Output each line of the data word for word, from the first through the line that holds "惊魂盗窃夜 (759, 2286)", and leave off whatever follows.

•••••

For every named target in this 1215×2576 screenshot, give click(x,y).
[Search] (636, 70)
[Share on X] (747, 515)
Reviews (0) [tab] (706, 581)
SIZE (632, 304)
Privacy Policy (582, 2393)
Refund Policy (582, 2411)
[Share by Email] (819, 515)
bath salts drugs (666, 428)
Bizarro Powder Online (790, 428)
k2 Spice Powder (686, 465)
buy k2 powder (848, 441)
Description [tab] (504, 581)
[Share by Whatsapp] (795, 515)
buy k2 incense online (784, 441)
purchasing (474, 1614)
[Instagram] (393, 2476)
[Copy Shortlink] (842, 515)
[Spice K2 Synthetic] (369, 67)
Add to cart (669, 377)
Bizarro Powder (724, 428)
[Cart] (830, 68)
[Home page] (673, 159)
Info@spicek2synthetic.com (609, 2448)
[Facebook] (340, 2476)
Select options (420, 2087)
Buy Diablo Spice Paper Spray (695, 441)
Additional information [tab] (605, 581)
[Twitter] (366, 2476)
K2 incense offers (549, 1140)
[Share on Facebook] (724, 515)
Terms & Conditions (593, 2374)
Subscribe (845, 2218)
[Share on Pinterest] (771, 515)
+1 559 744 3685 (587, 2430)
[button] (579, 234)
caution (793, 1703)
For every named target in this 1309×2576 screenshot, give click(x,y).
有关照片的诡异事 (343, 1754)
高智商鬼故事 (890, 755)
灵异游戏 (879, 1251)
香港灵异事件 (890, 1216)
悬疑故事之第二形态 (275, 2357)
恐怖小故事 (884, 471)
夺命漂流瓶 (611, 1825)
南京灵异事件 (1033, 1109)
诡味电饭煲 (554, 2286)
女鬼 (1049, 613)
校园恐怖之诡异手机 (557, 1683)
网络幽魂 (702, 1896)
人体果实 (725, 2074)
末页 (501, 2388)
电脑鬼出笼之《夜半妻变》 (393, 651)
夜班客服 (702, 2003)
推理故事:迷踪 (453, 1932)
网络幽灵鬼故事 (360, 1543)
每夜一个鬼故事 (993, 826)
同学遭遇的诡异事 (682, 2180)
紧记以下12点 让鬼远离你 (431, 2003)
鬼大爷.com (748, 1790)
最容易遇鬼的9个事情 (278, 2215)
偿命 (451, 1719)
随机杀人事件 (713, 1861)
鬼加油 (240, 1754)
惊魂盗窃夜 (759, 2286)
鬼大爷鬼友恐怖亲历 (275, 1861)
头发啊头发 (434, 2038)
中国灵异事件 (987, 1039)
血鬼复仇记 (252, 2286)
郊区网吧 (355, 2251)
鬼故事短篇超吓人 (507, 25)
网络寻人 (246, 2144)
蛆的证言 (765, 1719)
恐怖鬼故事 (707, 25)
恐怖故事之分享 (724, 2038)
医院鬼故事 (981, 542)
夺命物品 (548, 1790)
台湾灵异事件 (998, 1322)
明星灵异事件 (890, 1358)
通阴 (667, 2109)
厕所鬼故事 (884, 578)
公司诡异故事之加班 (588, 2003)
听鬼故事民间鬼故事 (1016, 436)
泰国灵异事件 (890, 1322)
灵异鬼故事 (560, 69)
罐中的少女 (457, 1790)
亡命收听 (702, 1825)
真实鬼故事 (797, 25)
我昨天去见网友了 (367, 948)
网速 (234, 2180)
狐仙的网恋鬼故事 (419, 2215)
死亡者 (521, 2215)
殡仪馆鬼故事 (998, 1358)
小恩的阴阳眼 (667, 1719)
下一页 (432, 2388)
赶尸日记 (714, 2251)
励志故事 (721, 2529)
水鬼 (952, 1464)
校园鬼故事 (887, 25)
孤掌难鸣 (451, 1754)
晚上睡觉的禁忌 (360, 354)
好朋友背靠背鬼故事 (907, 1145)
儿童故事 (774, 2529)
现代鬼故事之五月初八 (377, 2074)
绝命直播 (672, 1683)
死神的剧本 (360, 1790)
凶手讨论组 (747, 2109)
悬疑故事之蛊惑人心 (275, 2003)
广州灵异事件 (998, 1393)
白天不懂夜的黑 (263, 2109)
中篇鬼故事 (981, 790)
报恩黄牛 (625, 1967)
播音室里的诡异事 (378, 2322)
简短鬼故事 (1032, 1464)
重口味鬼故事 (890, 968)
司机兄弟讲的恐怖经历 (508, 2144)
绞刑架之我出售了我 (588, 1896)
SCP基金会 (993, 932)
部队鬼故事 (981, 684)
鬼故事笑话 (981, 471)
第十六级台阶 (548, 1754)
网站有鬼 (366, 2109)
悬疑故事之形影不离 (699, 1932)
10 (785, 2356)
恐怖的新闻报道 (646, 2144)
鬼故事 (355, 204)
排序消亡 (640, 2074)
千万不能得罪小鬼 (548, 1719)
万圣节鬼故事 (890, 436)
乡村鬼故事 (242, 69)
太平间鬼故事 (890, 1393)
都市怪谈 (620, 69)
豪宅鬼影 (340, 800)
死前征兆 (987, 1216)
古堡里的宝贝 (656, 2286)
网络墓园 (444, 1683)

•••••

» Completed exercise:
For every named target in this 1215×2576 screenshot, give click(x,y).
[Search] (636, 70)
[Share on X] (747, 515)
Reviews (0) [tab] (706, 581)
SIZE (632, 304)
Privacy Policy (582, 2393)
Refund Policy (582, 2411)
[Share by Email] (819, 515)
bath salts drugs (666, 428)
Bizarro Powder Online (790, 428)
k2 Spice Powder (686, 465)
buy k2 powder (848, 441)
Description [tab] (504, 581)
[Share by Whatsapp] (795, 515)
buy k2 incense online (784, 441)
purchasing (474, 1614)
[Instagram] (393, 2476)
[Copy Shortlink] (842, 515)
[Spice K2 Synthetic] (369, 67)
Add to cart (669, 377)
Bizarro Powder (724, 428)
[Cart] (830, 68)
[Home page] (673, 159)
Info@spicek2synthetic.com (609, 2448)
[Facebook] (340, 2476)
Select options (420, 2087)
Buy Diablo Spice Paper Spray (695, 441)
Additional information [tab] (605, 581)
[Twitter] (366, 2476)
K2 incense offers (549, 1140)
[Share on Facebook] (724, 515)
Terms & Conditions (593, 2374)
Subscribe (845, 2218)
[Share on Pinterest] (771, 515)
+1 559 744 3685 (587, 2430)
[button] (579, 234)
caution (793, 1703)
For every named target in this 1309×2576 screenshot, give click(x,y).
有关照片的诡异事 (343, 1754)
高智商鬼故事 (890, 755)
灵异游戏 (879, 1251)
香港灵异事件 (890, 1216)
悬疑故事之第二形态 (275, 2357)
恐怖小故事 (884, 471)
夺命漂流瓶 (611, 1825)
南京灵异事件 (1033, 1109)
诡味电饭煲 (554, 2286)
女鬼 (1049, 613)
校园恐怖之诡异手机 (557, 1683)
网络幽魂 (702, 1896)
人体果实 (725, 2074)
末页 (501, 2388)
电脑鬼出笼之《夜半妻变》 (393, 651)
夜班客服 (702, 2003)
推理故事:迷踪 (453, 1932)
网络幽灵鬼故事 (360, 1543)
每夜一个鬼故事 (993, 826)
同学遭遇的诡异事 (682, 2180)
紧记以下12点 让鬼远离你 (431, 2003)
鬼大爷.com (748, 1790)
最容易遇鬼的9个事情 (278, 2215)
偿命 (451, 1719)
随机杀人事件 (713, 1861)
鬼加油 (240, 1754)
惊魂盗窃夜 (759, 2286)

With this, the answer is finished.